**DATA TO PROCESS:**
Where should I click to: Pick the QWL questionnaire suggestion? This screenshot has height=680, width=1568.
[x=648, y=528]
...
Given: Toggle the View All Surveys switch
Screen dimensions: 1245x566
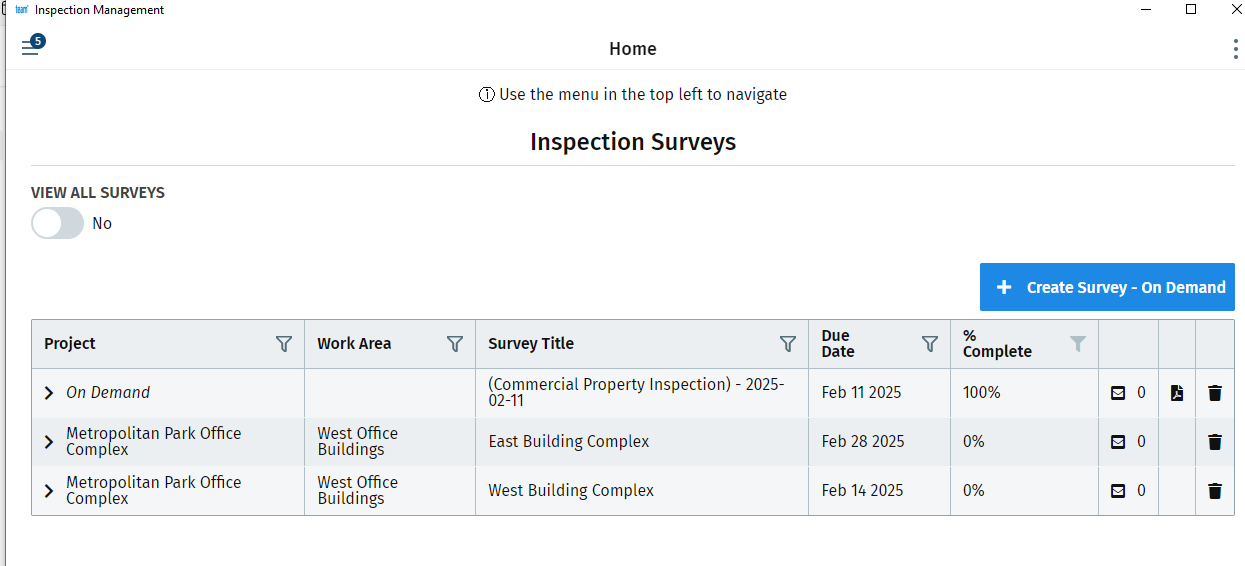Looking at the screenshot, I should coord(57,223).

**EXERCISE TASK:**
Copy the material word for word from the line containing "Given: Toggle the View All Surveys switch" through the line containing "Looking at the", including both of those lines. Omit any pictures from your copy.

**EXERCISE RESPONSE:**
Given: Toggle the View All Surveys switch
Screen dimensions: 1245x566
Looking at the screenshot, I should coord(57,223).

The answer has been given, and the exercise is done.